-------- PROVIDED ENTRIES --------

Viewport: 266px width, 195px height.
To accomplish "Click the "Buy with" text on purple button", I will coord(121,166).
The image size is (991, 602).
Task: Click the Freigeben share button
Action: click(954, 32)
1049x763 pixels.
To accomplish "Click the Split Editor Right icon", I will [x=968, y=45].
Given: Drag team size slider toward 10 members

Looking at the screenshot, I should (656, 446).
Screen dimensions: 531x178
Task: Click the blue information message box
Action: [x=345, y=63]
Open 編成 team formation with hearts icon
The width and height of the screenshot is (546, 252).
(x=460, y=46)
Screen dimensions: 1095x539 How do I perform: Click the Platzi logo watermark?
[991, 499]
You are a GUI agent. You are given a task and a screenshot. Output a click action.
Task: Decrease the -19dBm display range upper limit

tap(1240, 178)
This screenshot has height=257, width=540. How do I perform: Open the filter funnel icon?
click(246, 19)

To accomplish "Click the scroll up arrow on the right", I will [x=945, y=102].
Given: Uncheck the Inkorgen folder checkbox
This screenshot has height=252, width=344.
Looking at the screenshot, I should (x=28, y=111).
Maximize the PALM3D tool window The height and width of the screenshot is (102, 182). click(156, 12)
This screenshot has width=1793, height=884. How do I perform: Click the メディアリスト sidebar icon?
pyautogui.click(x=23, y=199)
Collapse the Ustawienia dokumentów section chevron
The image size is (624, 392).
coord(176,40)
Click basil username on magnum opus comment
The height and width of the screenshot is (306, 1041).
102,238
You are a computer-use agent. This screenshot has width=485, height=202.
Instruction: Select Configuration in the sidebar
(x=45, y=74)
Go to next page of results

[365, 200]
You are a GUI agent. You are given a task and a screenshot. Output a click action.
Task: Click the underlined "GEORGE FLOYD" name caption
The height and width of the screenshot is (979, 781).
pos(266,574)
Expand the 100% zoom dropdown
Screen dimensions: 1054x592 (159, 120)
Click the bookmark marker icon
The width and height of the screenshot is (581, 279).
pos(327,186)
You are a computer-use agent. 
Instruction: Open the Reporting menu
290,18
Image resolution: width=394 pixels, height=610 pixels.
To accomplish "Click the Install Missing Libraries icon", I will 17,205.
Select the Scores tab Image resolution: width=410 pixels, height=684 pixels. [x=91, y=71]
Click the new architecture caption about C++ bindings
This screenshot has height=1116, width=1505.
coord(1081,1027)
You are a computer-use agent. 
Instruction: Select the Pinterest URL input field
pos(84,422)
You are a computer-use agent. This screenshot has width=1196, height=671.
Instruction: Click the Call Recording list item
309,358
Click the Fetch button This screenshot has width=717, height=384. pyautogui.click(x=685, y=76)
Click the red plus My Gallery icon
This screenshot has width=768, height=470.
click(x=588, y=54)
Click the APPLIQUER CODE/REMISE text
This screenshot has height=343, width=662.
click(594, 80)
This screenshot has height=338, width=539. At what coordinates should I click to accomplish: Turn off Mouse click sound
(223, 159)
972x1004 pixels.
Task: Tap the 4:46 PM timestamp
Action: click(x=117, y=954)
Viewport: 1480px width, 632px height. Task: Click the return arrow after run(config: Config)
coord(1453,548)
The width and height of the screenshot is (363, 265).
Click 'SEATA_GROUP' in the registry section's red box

--------

Copy all of the items above line for line, keeping every character unchanged.

== REPLY TO THE TASK ==
Viewport: 266px width, 195px height.
To accomplish "Click the "Buy with" text on purple button", I will coord(121,166).
The image size is (991, 602).
Task: Click the Freigeben share button
Action: click(954, 32)
1049x763 pixels.
To accomplish "Click the Split Editor Right icon", I will [x=968, y=45].
Given: Drag team size slider toward 10 members

Looking at the screenshot, I should (656, 446).
Screen dimensions: 531x178
Task: Click the blue information message box
Action: [x=345, y=63]
Open 編成 team formation with hearts icon
The width and height of the screenshot is (546, 252).
(x=460, y=46)
Screen dimensions: 1095x539 How do I perform: Click the Platzi logo watermark?
[991, 499]
You are a GUI agent. You are given a task and a screenshot. Output a click action.
Task: Decrease the -19dBm display range upper limit

tap(1240, 178)
This screenshot has height=257, width=540. How do I perform: Open the filter funnel icon?
click(246, 19)

To accomplish "Click the scroll up arrow on the right", I will [x=945, y=102].
Given: Uncheck the Inkorgen folder checkbox
This screenshot has height=252, width=344.
Looking at the screenshot, I should (x=28, y=111).
Maximize the PALM3D tool window The height and width of the screenshot is (102, 182). click(156, 12)
This screenshot has width=1793, height=884. How do I perform: Click the メディアリスト sidebar icon?
pyautogui.click(x=23, y=199)
Collapse the Ustawienia dokumentów section chevron
The image size is (624, 392).
coord(176,40)
Click basil username on magnum opus comment
The height and width of the screenshot is (306, 1041).
102,238
You are a computer-use agent. This screenshot has width=485, height=202.
Instruction: Select Configuration in the sidebar
(x=45, y=74)
Go to next page of results

[365, 200]
You are a GUI agent. You are given a task and a screenshot. Output a click action.
Task: Click the underlined "GEORGE FLOYD" name caption
The height and width of the screenshot is (979, 781).
pos(266,574)
Expand the 100% zoom dropdown
Screen dimensions: 1054x592 (159, 120)
Click the bookmark marker icon
The width and height of the screenshot is (581, 279).
pos(327,186)
You are a computer-use agent. 
Instruction: Open the Reporting menu
290,18
Image resolution: width=394 pixels, height=610 pixels.
To accomplish "Click the Install Missing Libraries icon", I will 17,205.
Select the Scores tab Image resolution: width=410 pixels, height=684 pixels. [x=91, y=71]
Click the new architecture caption about C++ bindings
This screenshot has height=1116, width=1505.
coord(1081,1027)
You are a computer-use agent. 
Instruction: Select the Pinterest URL input field
pos(84,422)
You are a computer-use agent. This screenshot has width=1196, height=671.
Instruction: Click the Call Recording list item
309,358
Click the Fetch button This screenshot has width=717, height=384. pyautogui.click(x=685, y=76)
Click the red plus My Gallery icon
This screenshot has width=768, height=470.
click(x=588, y=54)
Click the APPLIQUER CODE/REMISE text
This screenshot has height=343, width=662.
click(594, 80)
This screenshot has height=338, width=539. At what coordinates should I click to accomplish: Turn off Mouse click sound
(223, 159)
972x1004 pixels.
Task: Tap the 4:46 PM timestamp
Action: click(x=117, y=954)
Viewport: 1480px width, 632px height. Task: Click the return arrow after run(config: Config)
coord(1453,548)
The width and height of the screenshot is (363, 265).
Click 'SEATA_GROUP' in the registry section's red box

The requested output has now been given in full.